Notably, targeted amendments to the Data Act under the Digital Omnibus include an expanded scope, clearer definitions of terms such as “data holder” and “data access,” stronger safeguards for trade secrets in IoT data-sharing, and narrower business-to-government obligations limited to public emergencies. In addition, new chapters address data intermediation services and data altruism, while rules on re-use of public sector data have been merged and data localisation requirements prohibited. GDPR has been updated with a refined definition of personal data, simplified obligations for controllers and data subjects, and a narrower notification requirement for data breaches, limited to high-risk incidents with a 96-hour deadline.

Regarding the simplification measures on cybersecurity legislation, the creation of a Single-Entry Point for incident reporting across multiple regulations is mandated, managed by ENISA, which will pilot the system within 18 months, ensuring that severe incidents only need to be reported once under overlapping legal frameworks.

b. Digital Omnibus on AI

The AI-focused Digital Omnibus is designed to simplify the AI Act implementation and make it less costly for businesses, while addressing challenges identified by stakeholders during 2025 consultations.

It introduces several important adjustments to the AI Act, beginning with a new “stop-the-clock” mechanism that links the application of high-risk AI obligations to the availability of essential support tools such as harmonised standards, common specifications, and Commission guidance. These obligations will only start applying once the Commission confirms that adequate measures are in place, followed by a transition period, and must in any case apply no later than 12 months after that confirmation (for high-risk AI under Article 6(1) and Annex I of the AI Act) while, in the absence of a decision, flexibility remains until 2 August 2028.

Beyond this mechanism, the proposal extends existing simplifications for SMEs to also cover small and mid-cap companies, introduces new legal definitions for both SMEs and SMCs, and shifts the responsibility for promoting AI literacy from providers and deployers to the Commission and Member States. It also removes certain registration duties for Annex III AI systems that are exempted from high-risk classification and streamlines the designation process for conformity assessment bodies and notified bodies through a single application and assessment procedure across the AI Act and relevant harmonisation legislation. Furthermore, a new Annex XIV clarifies the designation scope for notified bodies, and a 18-month cut-off is set for already-designated bodies to apply for designation under the AI Act.
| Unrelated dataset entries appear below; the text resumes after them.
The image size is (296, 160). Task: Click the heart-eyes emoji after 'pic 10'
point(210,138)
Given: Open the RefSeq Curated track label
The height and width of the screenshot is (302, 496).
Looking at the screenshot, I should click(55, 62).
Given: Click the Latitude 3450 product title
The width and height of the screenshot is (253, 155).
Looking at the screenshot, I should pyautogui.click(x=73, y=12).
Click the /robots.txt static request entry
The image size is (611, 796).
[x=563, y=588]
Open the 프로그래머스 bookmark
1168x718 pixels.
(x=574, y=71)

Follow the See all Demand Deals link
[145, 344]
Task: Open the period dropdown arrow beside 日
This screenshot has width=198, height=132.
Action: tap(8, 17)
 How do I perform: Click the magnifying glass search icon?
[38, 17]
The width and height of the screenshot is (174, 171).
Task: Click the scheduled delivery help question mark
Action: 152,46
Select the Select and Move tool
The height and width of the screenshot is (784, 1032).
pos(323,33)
Complementary Initiatives published as part of the Digital Package

Alongside the Digital Omnibus, several related initiatives also form part of the Commission’s broader digital simplification package. The Digital Fitness Check (expected in early 2027) will assess how EU digital rules interact in practice, examining their cumulative effects on strategic sectors and SMEs and identifying where further simplification may be needed. Complementing this, the EU Data Union Strategy outlines measures to unlock high-quality data for AI and innovation, while consolidating the EU’s data framework, strengthening interoperable data spaces and Data Labs, and reinforcing Europe’s data sovereignty. Finally, the proposed European Business Wallet introduces a new digital tool designed to streamline and secure interactions between businesses and public authorities across the EU.

On the next steps, the potential implications of the Digital Package for our sector will be explored during the upcoming CECE Technical Week in December, which will also provide an opportunity to coordinate CECE approach on the recent Commission’s proposals and start planning CECE common contributions to the ongoing consultations.